ところが、あと一歩のところでへび族の王女スーの妨害によって願いを叶えることを阻止されてしまいます。さらに、崩れた祭壇の瓦礫に体を打たれ、ミモリが命を失う大惨事に......。
マホラの力をスーから奪い返したアオイは、現れた妖精に向かって自分の願いを口にします。
「魔法なんて解けなくていい。ミモリを助けたい」(『ケロケロちゃいむ』4巻より引用)
たった一度しか叶えることができない願いを躊躇なくミモリのために使うアオイ。男気ありすぎて性別関係なく惚れてしまうことでしょう。
最初は自分にかけれた魔法を解くのに必死だったアオイが、物語が進むにつれてミモリの心と体を守ることに必死になっているという変化が、物語全体を盛り上げているといえます。
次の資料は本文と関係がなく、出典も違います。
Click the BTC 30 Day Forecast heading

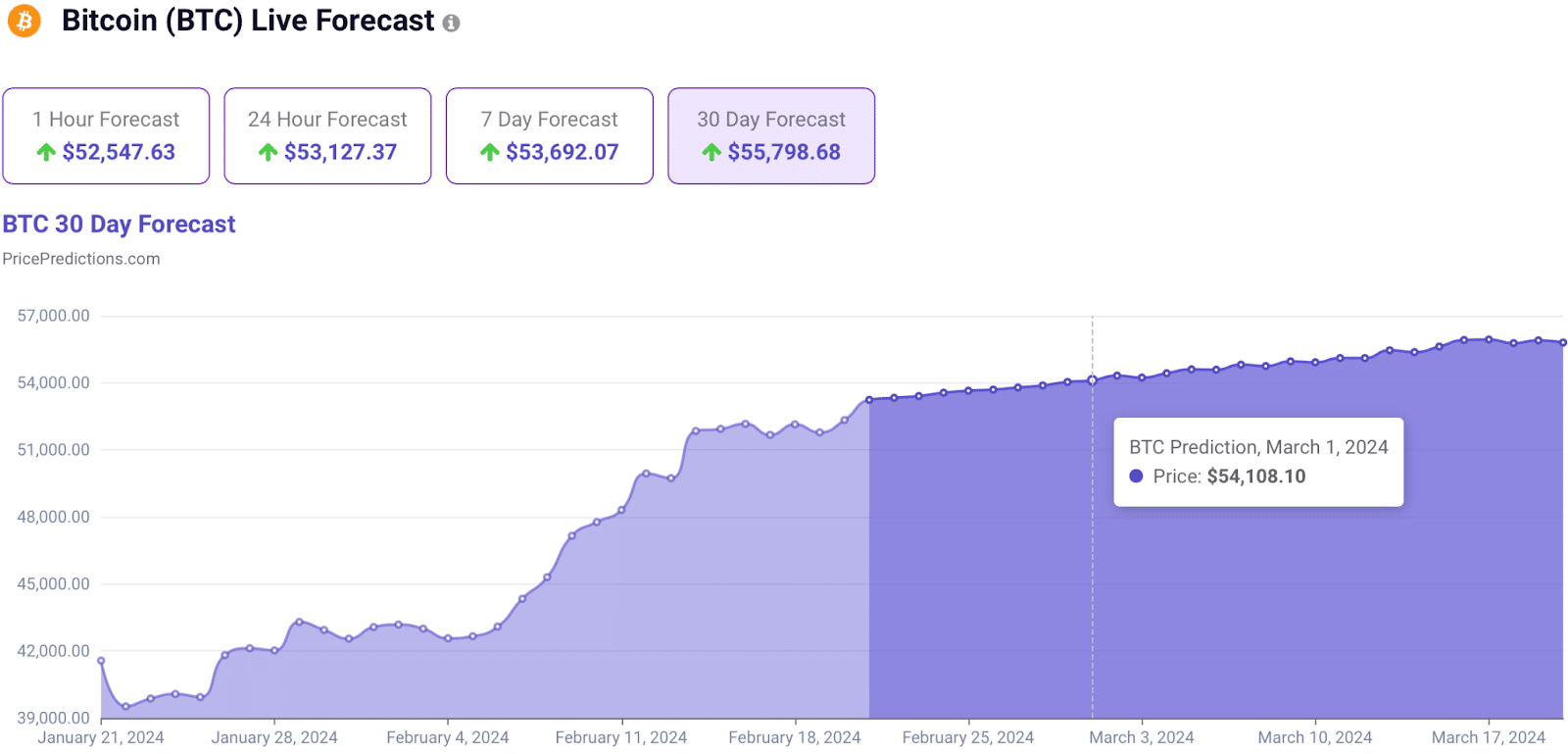tap(119, 225)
単純なラブラブ冒険話で完結していないのが作品のクオリティを高めているのです。
本作に欠かすことができない存在が、ミモリの兄マカエルです。ある意味、最もアオイを振り回した人物ともいえます。いうなればトリックスターのような存在です。登場する回は少ないけれど、実は物語のキーマンで、ミモリとアオイの2人の冒険が上手くいったのも彼のおかげ。
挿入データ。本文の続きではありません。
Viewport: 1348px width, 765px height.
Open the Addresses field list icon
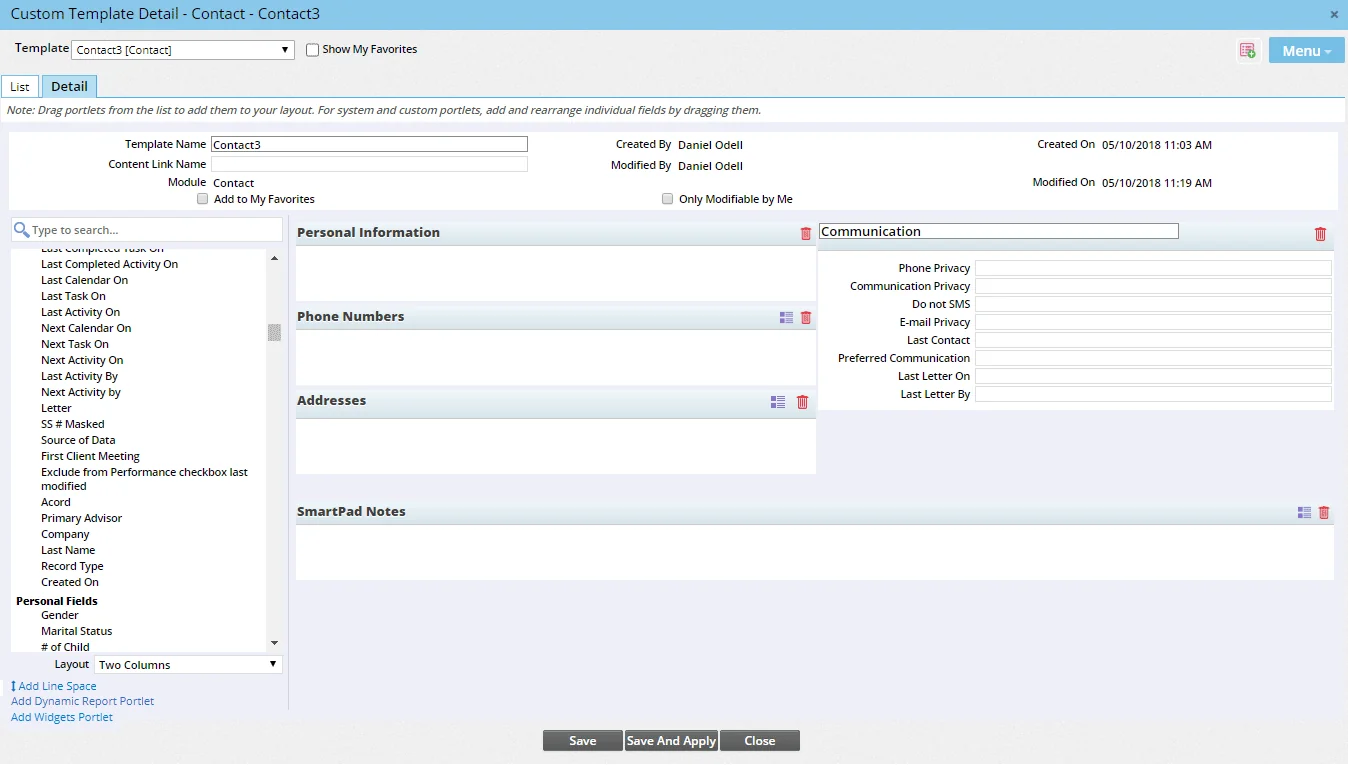coord(777,401)
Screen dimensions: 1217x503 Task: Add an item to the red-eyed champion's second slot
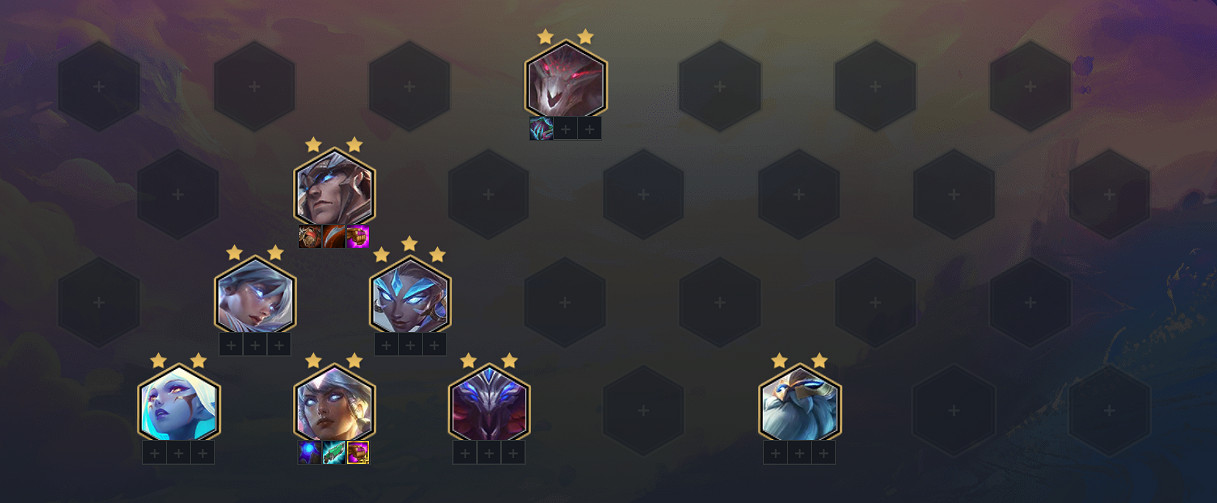566,129
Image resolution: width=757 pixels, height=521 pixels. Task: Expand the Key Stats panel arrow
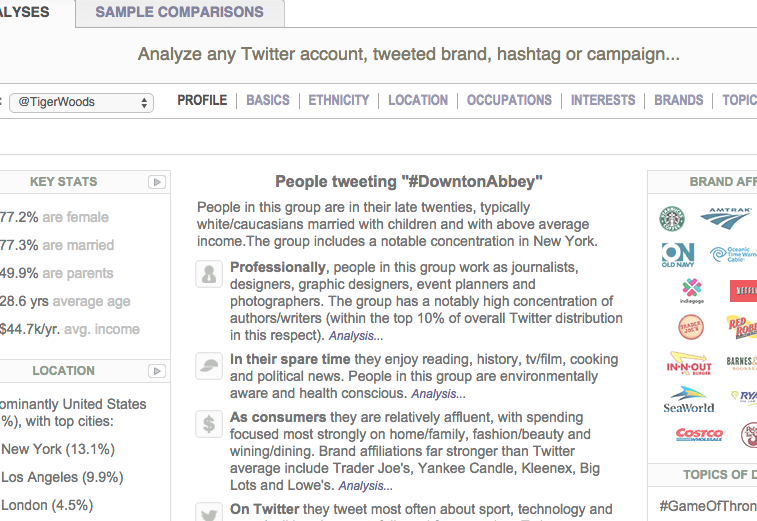156,182
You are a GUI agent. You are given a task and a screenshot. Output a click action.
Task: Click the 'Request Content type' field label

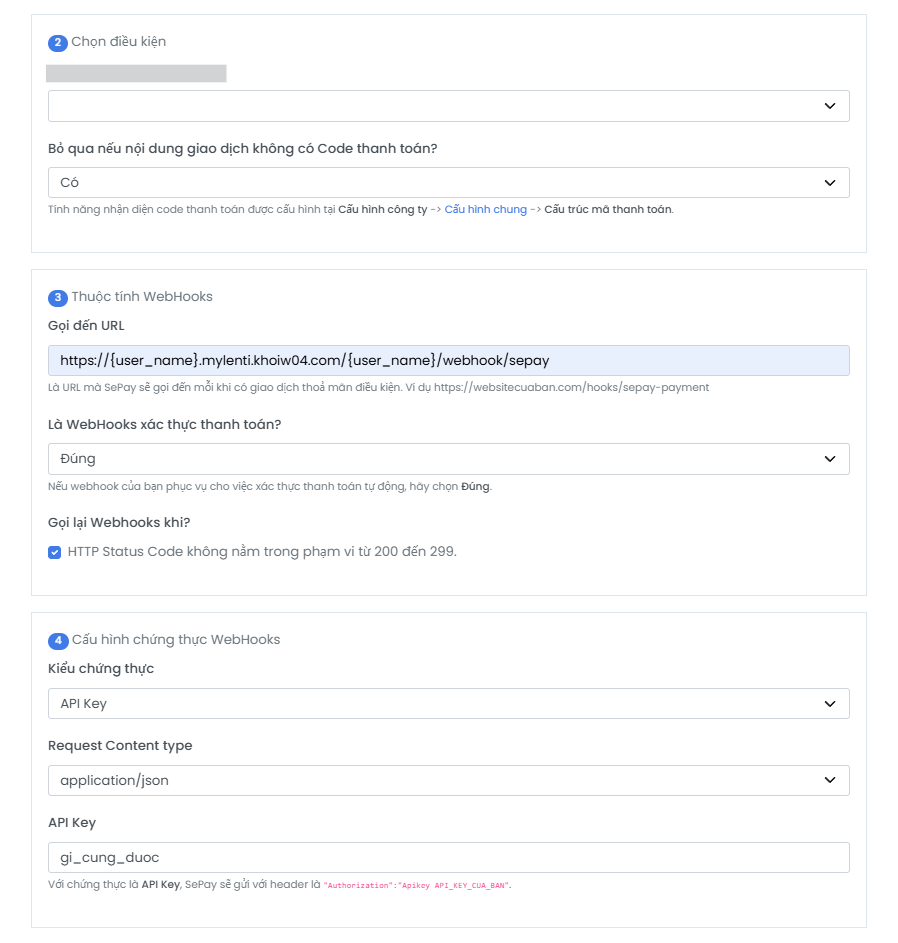point(120,746)
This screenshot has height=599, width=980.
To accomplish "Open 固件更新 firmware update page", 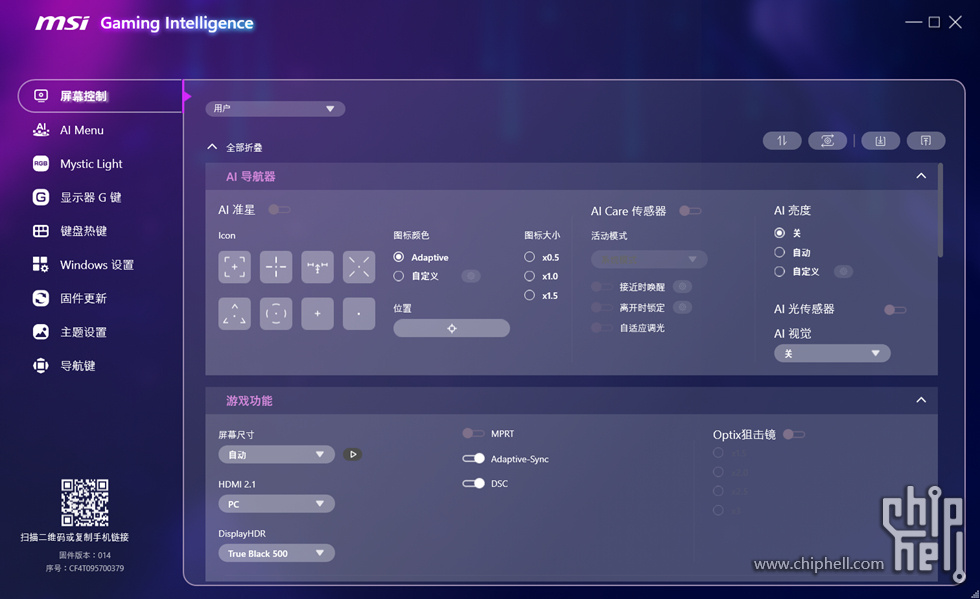I will click(x=83, y=298).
マカエルはかえる族に伝わる魔法を自由に使いこなせる王子で、その力を使ってミモリとアオイの冒険を手助けします。恰好も言動もつかみどころのない印象を受けますが、物語が進むにつれて真面目にかえるの国の平和を目指していたことが分かります。
また、妹思いの良い兄としても一面も描かれており、4話ではドールショップで妹のためにぬいぐるみを買ってあげようとしたり、22話ではミモリ達の乗った船を海賊の砲撃から守ってあげたりと、チャラチャラした見た目とは裏腹に、非常に面倒見のよい兄貴です。
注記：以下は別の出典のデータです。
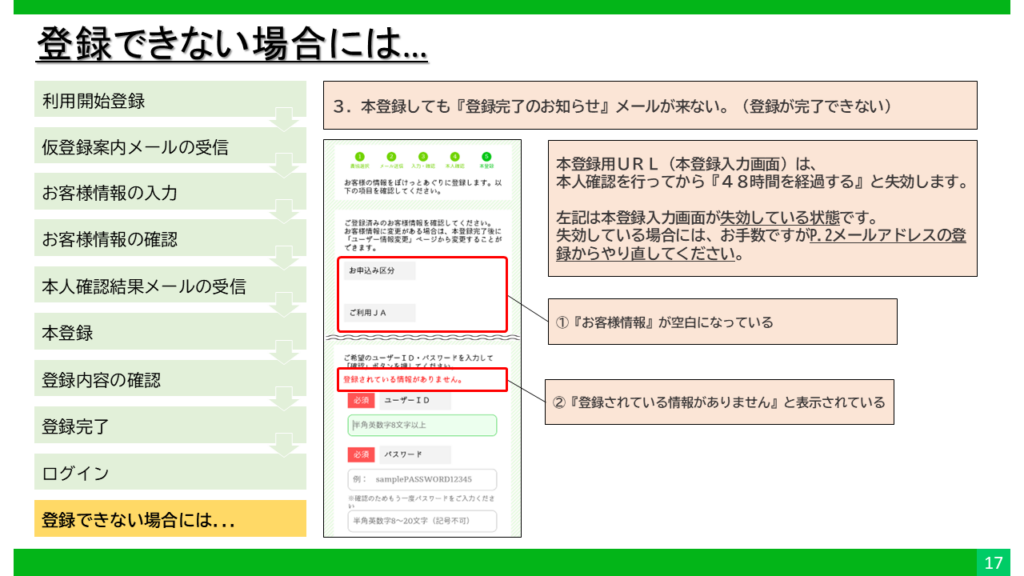Select the 登録内容の確認 step

click(x=170, y=380)
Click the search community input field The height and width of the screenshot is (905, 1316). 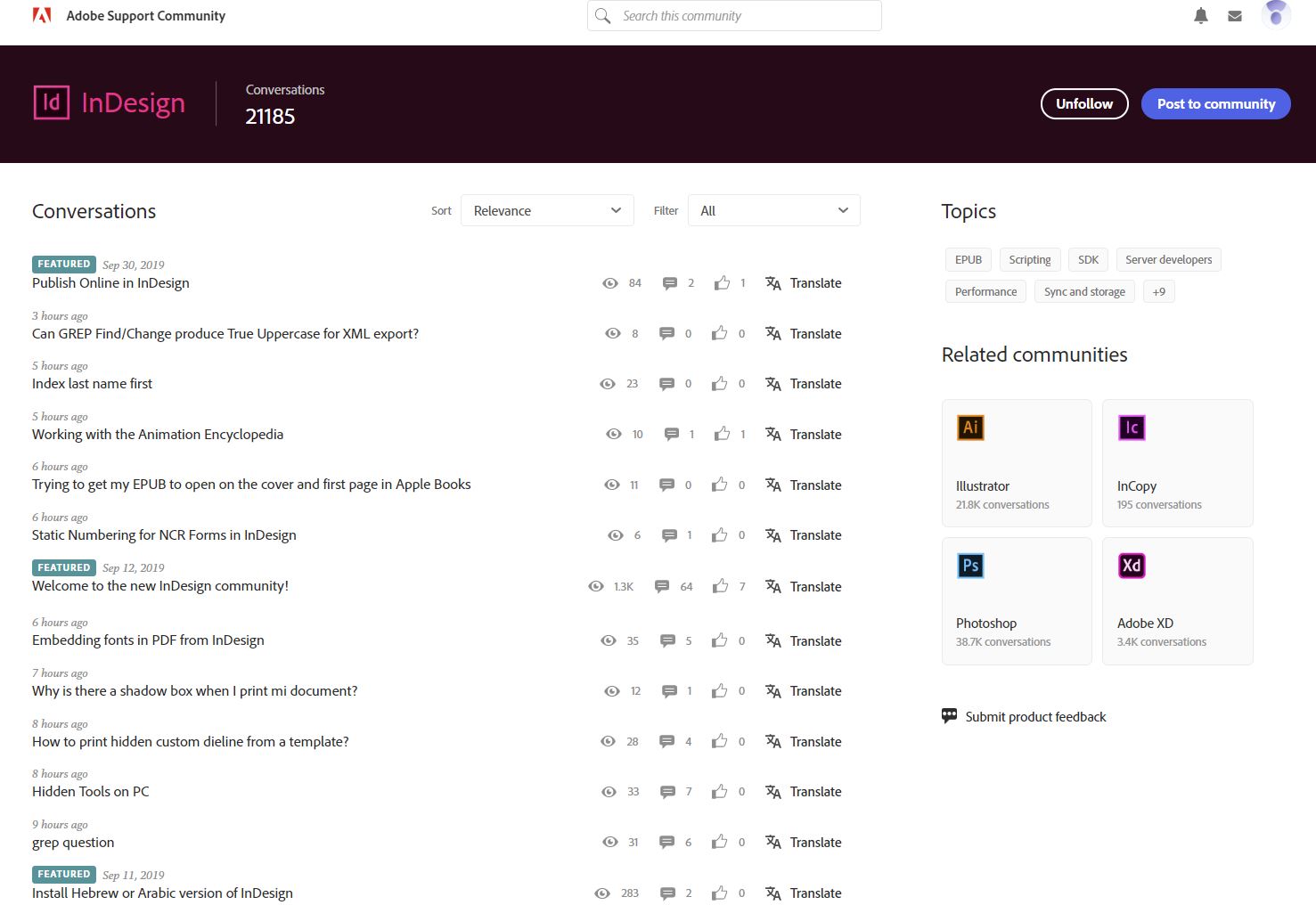pos(733,15)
見た目と行動について良い意味でギャップが生じている所が、マカエルの魅力であるといえるでしょう。
また、マカエルがいることによって物語に散りばめられた伏線が回収される点にも注目して頂きたいです。とくに、なぜアオイにかえるの魔法をかけたのかという謎が解けるのと同時に、母であるマモリが10年前にかけた封印についても真実が明かされる部分は、本作の構成力の高さを窺うことができます。
「アオイ、この先ミモリを守れよ、そのためにおまえを選んだんだ」(『ケロケロちゃいむ』4巻より引用)
と、マカエルがアオイの耳元でつぶやいたこのセリフの意味が最終話で分かった時には、鳥肌が立つかもしれません。
本作をより深く楽しむためにも、マカエルの言動にも注目してみてください。
- 著者
- 藤田 まぐろ
- 出版日
シャドはへび族の王子であり、一族の復活を目論むイケメンです。額にある第3の目で見られると相手は彼の言いなりになってしまいます。命令口調が似合う、まさに俺様キャラな人物です。
初登場は20話なのですが、ミモリとアオイが本格的に彼と対峙するのが28話以降になるためラスボスの割には存在感が薄いといえます。
しかし、10年前に森にかけられていた封印のことを知りながら妹に嘘の情報を吹き込んでミモリ達と敵対させたり、30話でミモリを地面に押し倒して第3の目を使って強引に嫁にしようとしたり、過激な性格をもった悪役として申し分のない活躍ぶりを披露するのです。
最後は、女王として覚醒したミモリのオーラと彼女のもつ純粋な心に圧倒され、シャドは自分の野望をあきらめることになります。
彼に王族としての高潔さが残っていたからこそ、かえる族とへび族の因縁に終止符をうつことができたともいえるでしょう。
18話から登場するスーは、へび族のお姫様にしてシャドの妹でもあります。とにかく負けず嫌いな女の子で、かえる族で同じ王女でもあるミモリに敵対心を燃やします。
兄に自分の両親はかえる族に殺されたと教え込まれていて、その恨みを晴らすべく、あの手この手でミモリとアオイの冒険をしつこく邪魔してくるのですが、毎回空振りに終わってしまうのがお約束です。
悪役ではあるのですが、兄とは違い情に流されるところがスーの良さです。25話で戦争を先に仕掛けたのがへび族だったことを知り、今までしてきたことを悔やんで目に涙を浮かべるシーンを見ると、実はすごく心根の優しい女の子であることが分かります。
大切なところで邪魔はしてくるけど、彼女の内面を知ることで憎み切れない敵キャラとしての地位を確立しているといえるでしょう。
また、ツンデレ属性も持ち合わせており、ミモリとアオイの仲を羨ましいとは思いつつも、30話ではシャドの攻撃から2人を守っているシーンなどは特に印象的です。
「そんなんじゃ、やっぱりわたしの相手にはもの足りないわ。せいぜいミモリとなかよくやんなさい」(『ケロケロちゃいむ』5巻より引用)
スーの方が逆に可愛くみえてくる方もいらっしゃるかもしれません。
そんな彼女だからこそ、かえる族とへび族の対立がギスギスしたものにならず、もしかすると仲直りできるかもしれないと読者に期待をもたせることができるのです。
戦いのあと、かえる族とへび族は果たしてどのような結末を迎えるのでしょうか?ラストで語られる新しい森の世界を見た時、感動を覚えること間違しでしょう!